Do Speed Queen Washing Machines Live Up To The Hype?
There's a vibe about Speed Queen washing machines. The company's brand and reputation are reminiscent of a '57 Chevy — heavy steel workhorses made in America. Its logo might look most at home stamped into a chromed metal badge on a 1950s appliance, but Speed Queen made bombproof washers well before WWII. These machines have a reputation for reliability that is unparalleled among modern appliances, and that reputation seems mostly deserved — at least until around 2019, when many started to detect some weaknesses in Speed Queen's revered products. Today, there seems to be good reason to believe a new Speed Queen won't always be the most reliable, fastest, or best washer on the market.
Speed Queen washers are built like tanks. The company primarily makes commercial machines and sells similar residential washers at very high prices. There's a retro-modern vibe to them that is functional rather than stylish. The control panel of a Speed Queen washer emphasizes the simplicity and ease of use of a laundromat machine. They make the heaviest washing machines on the market, blocky things that imply durability in every armored corner. Unsurprisingly, Speed Queen has a lot of fans among vintage appliance aficionados. In these communities, there's a sort of defiant traditionalist ethos that suggests something of a standoff between consumerism and technical modernity on one hand, and nostalgia and tough-as-nails history on the other. They want you to know that the old things worked better. But are new Speed Queen washers still built like the old things?
Speed Queen might not be that reliable
Fans of old-school appliances talk endlessly about reliability. Historically, Speed Queen's reliability suffered from few of the factors that make modern appliances less reliable than the old ones. The company built to last, tested very thoroughly, and would consider planned obsolescence an alien concept.

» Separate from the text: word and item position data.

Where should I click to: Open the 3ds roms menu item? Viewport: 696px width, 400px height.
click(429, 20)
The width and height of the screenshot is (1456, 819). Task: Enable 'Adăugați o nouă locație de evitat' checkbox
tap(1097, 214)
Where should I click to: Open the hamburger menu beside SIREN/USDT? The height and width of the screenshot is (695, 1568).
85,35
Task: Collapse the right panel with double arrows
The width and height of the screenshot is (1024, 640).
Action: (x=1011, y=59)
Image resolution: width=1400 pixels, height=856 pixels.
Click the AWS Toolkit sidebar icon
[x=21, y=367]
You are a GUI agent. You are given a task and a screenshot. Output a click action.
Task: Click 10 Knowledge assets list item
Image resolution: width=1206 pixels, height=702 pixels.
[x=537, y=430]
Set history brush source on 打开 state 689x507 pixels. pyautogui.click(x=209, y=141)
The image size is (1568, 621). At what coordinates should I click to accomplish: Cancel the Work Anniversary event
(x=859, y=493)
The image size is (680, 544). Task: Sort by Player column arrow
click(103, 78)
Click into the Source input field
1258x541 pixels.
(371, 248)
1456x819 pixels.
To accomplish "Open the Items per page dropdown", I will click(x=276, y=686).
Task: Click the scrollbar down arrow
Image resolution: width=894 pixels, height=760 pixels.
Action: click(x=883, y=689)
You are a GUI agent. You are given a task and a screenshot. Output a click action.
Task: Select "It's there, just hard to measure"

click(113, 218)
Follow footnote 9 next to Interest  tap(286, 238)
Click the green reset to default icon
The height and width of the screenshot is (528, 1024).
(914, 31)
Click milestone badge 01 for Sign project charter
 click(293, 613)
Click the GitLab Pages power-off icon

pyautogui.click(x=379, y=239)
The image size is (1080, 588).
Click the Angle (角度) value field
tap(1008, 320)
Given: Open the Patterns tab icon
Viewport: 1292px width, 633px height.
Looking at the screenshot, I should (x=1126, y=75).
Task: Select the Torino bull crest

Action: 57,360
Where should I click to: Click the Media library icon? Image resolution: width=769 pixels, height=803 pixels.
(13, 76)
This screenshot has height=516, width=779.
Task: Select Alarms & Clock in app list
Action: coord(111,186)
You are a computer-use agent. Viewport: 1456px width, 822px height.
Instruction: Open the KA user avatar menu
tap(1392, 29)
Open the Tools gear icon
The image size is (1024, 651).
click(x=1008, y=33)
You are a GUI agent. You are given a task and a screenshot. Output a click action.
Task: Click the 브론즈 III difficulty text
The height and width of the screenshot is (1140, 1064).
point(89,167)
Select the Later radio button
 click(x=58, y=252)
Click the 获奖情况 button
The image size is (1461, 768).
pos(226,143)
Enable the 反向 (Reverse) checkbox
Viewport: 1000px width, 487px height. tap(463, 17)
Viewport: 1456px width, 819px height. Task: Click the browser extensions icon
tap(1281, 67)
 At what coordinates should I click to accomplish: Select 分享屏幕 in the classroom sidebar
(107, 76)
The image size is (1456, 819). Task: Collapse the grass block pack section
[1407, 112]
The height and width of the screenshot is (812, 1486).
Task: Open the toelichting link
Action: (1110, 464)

Consumer Reports rates the reliability of the brand's agitator top-loader machines as "excellent," and a 2019 New York Times review of the Speed Queen Classic TC5 said they're the most durable consumer washers you can buy. Though the company makes front-loaders as well, it's synonymous with top-loading washing machines. So just how bombproof are Speed Queen top-loaders? Data from Yale Appliance — the company behind the reliability stats used in the New York Times' Speed Queen review — tells a troubling story.
In 2017, 2018, 2019, 2020, 2021, and 2022, Speed Queen's ratio of service calls to units purchased never performed better than third, behind companies like LG and Maytag. According to Eugene Pallas of Lorain Furniture and Appliance, the brand's boasts of a 25-year lifespan only means that the washer will survive for that long — not that it will do so without minor repairs like replacing parts that can cause your washing machine to shake like crazy. Echoing the vintage appliance enthusiasts, Pallas — who has almost 20-plus years of experience with washer repair and once refused to sell any washers other than Speed Queen — says no washer on the market today will last 20 years or more. If you want one with this kind of longevity, he says you should buy a 20-year-old machine and refurbish it.
Do they at least clean well?
Eugene Pallas has also been a vocal critic of Speed Queen's recent cleaning performance. He says in a YouTube video that the older Speed Queen models would clean just about anything, but the newer models — in which the tub rotates with the agitator — clear far less well. He has posted videos of entire wash cycles and their results to make his point. But others say poor cleaning performance is nothing new for Speed Queen. Wirecutter found what many already suspected: agitator washers wear your clothes out faster, and eco-friendly modes don't clean all that well. But it also found that Speed Queen machines don't clean any better on "Heavy Duty" mode than other, better washers do on their normal setting. Consumer Reports also found that newer versions of the TR7 — a model popular in vintage appliance circles — cleaned worse in its default "Eco" mode than most competing agitator-style washers.
The functionality changes that trouble Pallas seem to be a nod to concerns that Speed Queen's older models had an overly aggressive method of cleaning that damaged clothes, at least on their agitator models. Pallas now recommends front-loading instead of top-loading washing machines, which reportedly clean better and have about the same reliability as top-loaders. Technical modernity appears to be winning the war against nostalgia, even with less reliable washers, and Speed Queen's apparent decline means there's no player left in the market still making a stand for old-school durability and aggressive, reliable cleaning.